ASPLOS paper accepted!
We’re delighted to announce that our paper on the design of Enzian has been accepted (subject to final shepherding) to the 27th ACM Conference on Architectural Support for Programming Languages and Operating Systems (ASPLOS), to be held (hopefully) in Lausanne next month!
In the paper, we motivate the problem that Enzian is trying to address, as a computer built for research and therefore optimized for
- coverage (i.e., it should be able to do what most of the existing platforms used for CPU/FPGA research can do), and
- performance (i.e., it should be fast enough to do relevant research on modern workloads at scale).
We also talk about the design principles which have guided the project from the beginning:
- Don’t worry too much about unit cost
- If in doubt, overengineer
- Favor bandwidth over capacity
- Avoid the limitations of standards
- Instrument as much as possible
- Don’t just think in single units
The evaluation shows that, not only is Enzian fast (actually, rather better than we had hoped for!), it does indeed achieve coverage: we can support pretty much all the existing research use-cases of other platforms, with equivalent performance, on a single system.

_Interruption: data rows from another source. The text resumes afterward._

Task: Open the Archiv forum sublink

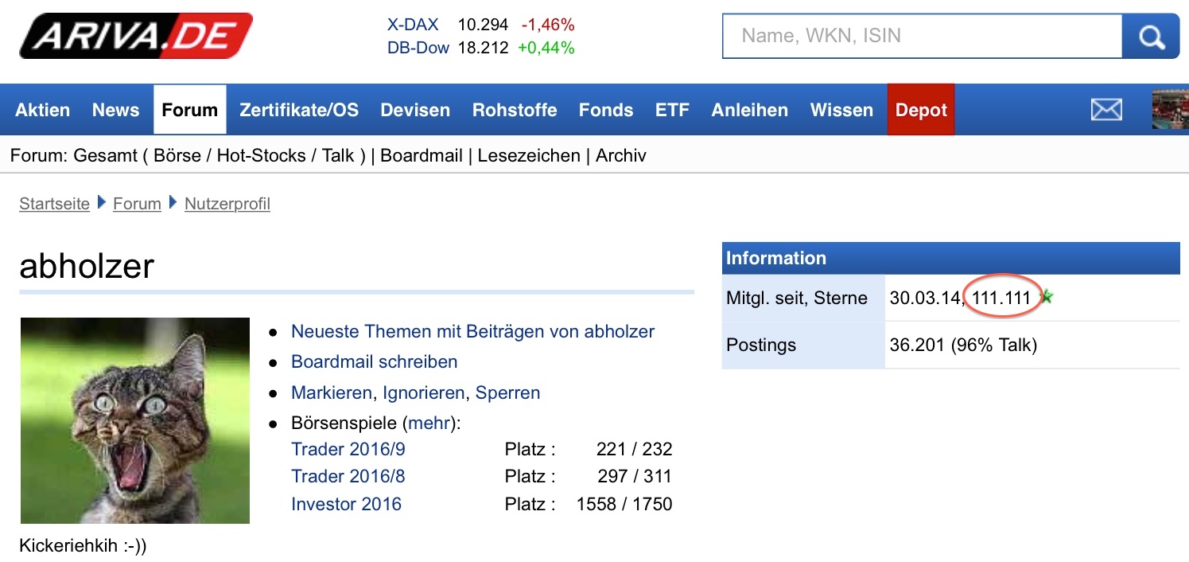Action: click(x=621, y=155)
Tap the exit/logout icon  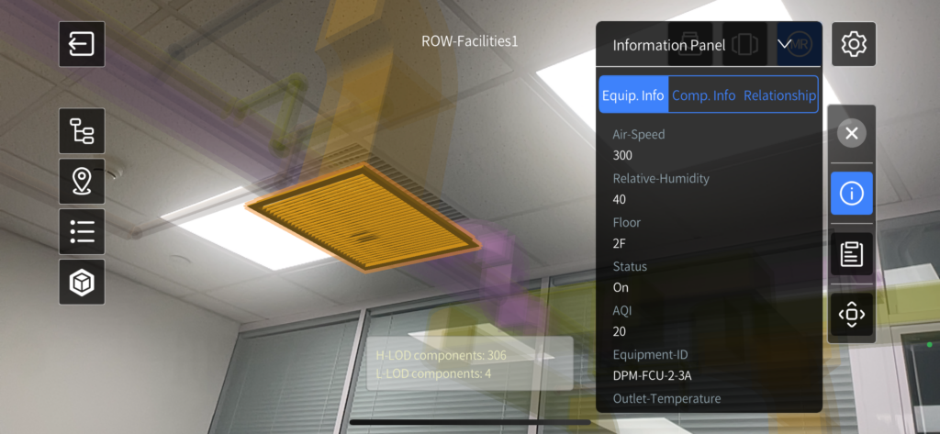(x=82, y=44)
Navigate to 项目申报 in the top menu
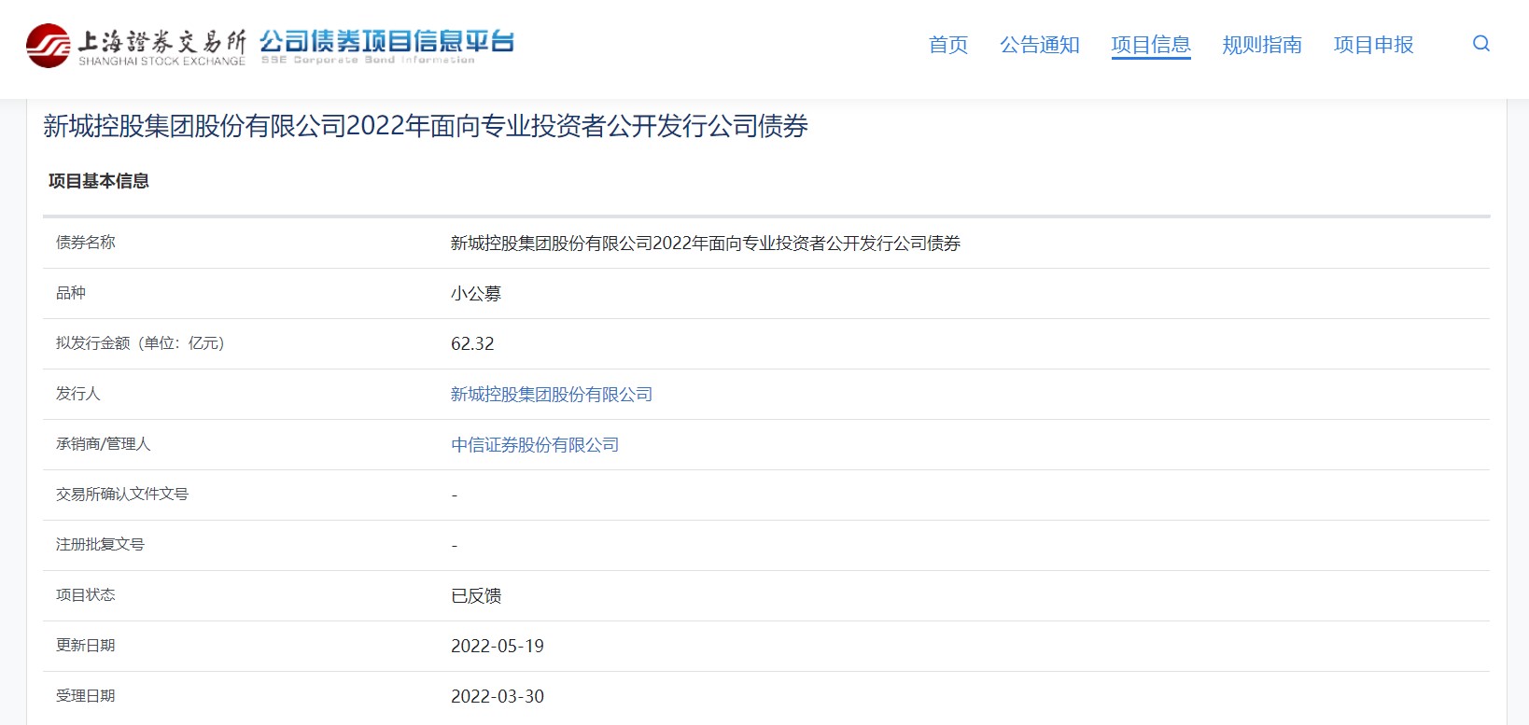The width and height of the screenshot is (1529, 725). 1373,45
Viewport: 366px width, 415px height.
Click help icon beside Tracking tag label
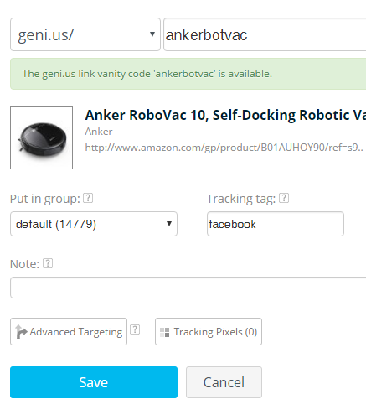(x=284, y=198)
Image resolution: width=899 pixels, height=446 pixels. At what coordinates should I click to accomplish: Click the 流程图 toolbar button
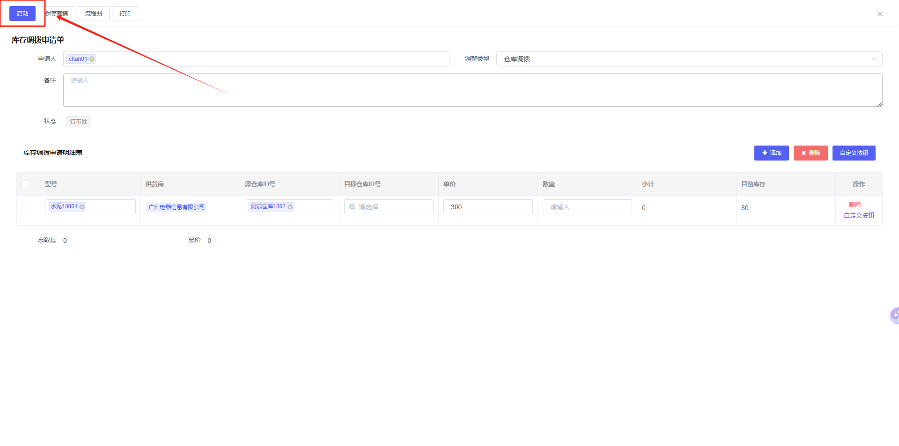pyautogui.click(x=94, y=14)
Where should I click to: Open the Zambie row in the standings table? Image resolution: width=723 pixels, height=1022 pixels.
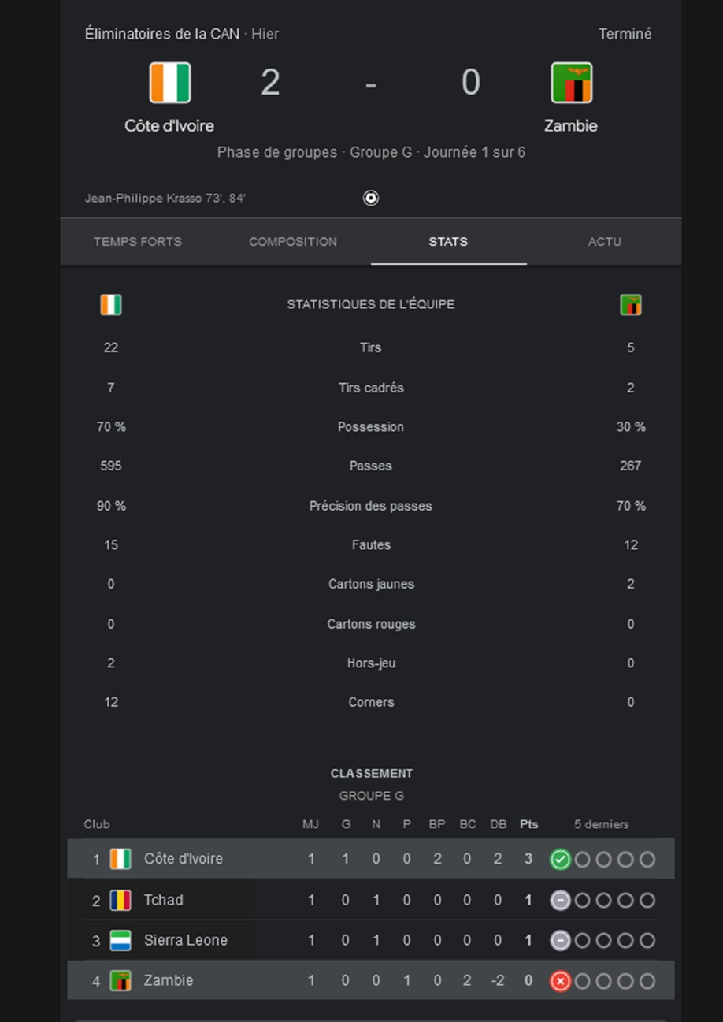point(371,981)
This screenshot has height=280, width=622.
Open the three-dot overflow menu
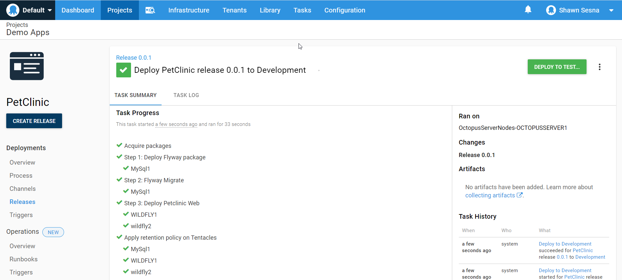click(599, 67)
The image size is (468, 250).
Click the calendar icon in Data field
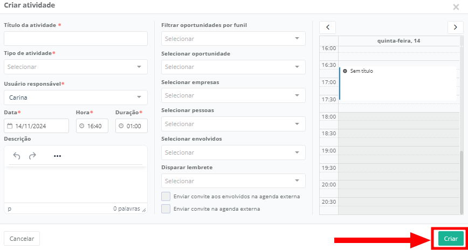tap(10, 126)
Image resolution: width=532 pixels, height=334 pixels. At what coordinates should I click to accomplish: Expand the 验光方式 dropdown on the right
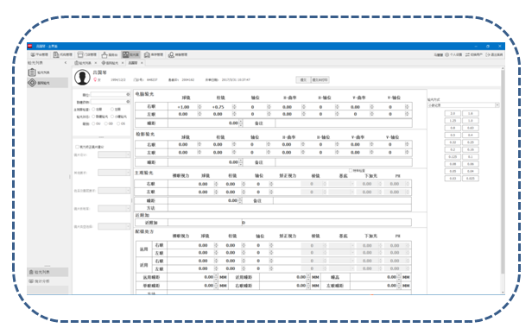pos(497,105)
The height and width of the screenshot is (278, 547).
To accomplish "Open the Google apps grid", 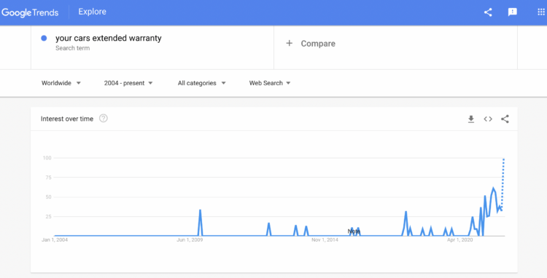I will (x=541, y=12).
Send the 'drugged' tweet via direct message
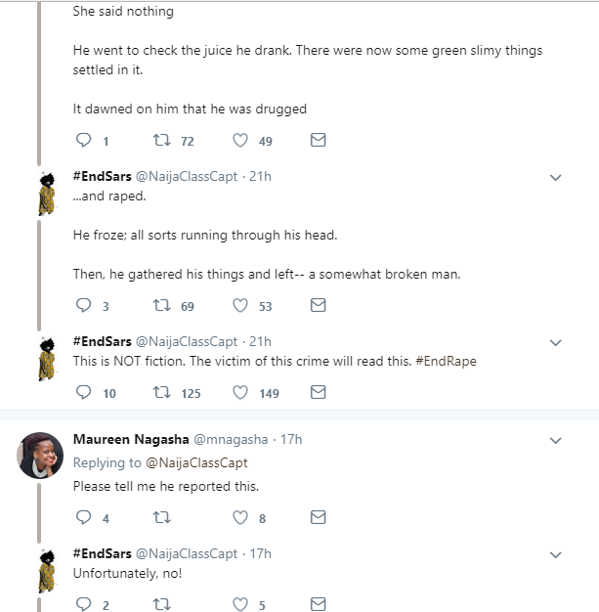This screenshot has height=612, width=599. coord(318,141)
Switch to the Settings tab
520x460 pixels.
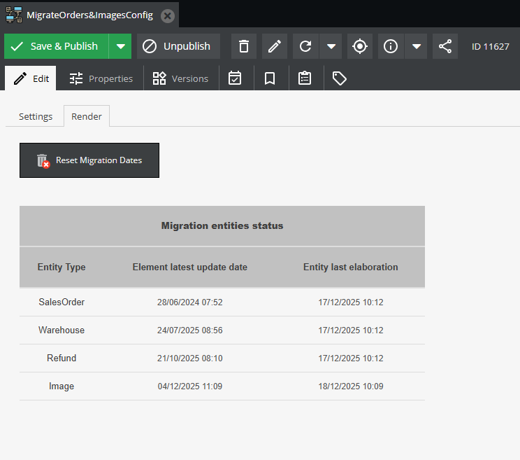(x=36, y=116)
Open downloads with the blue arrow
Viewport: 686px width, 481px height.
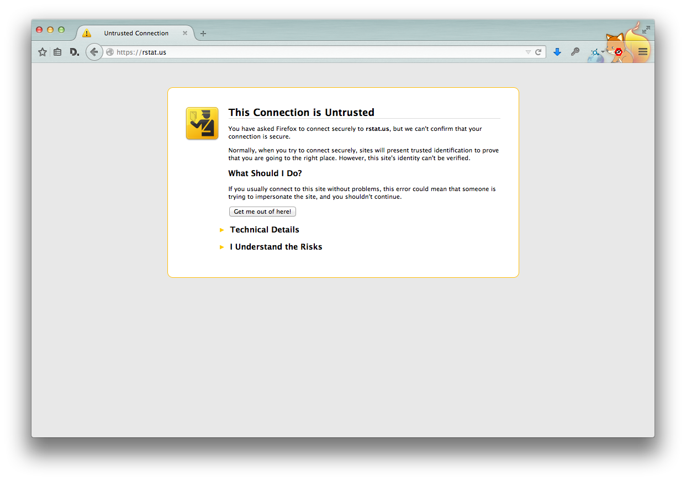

We’re also going for all three of the artifact evaluation badges:
- Artifact available
- Artifact evaluated - functional
- Results reproduced
This is a bit of a challenge for a piece of hardware, but we’re fairly confident we can pull it off, given remote access to the operational Enzian machines by the Artifact Evaluation committee.
Together with getting the first 9 systems running, this a pretty big milestone for us, and we’re proud of the paper. We’ll post it as soon as we get approval from ASPLOS.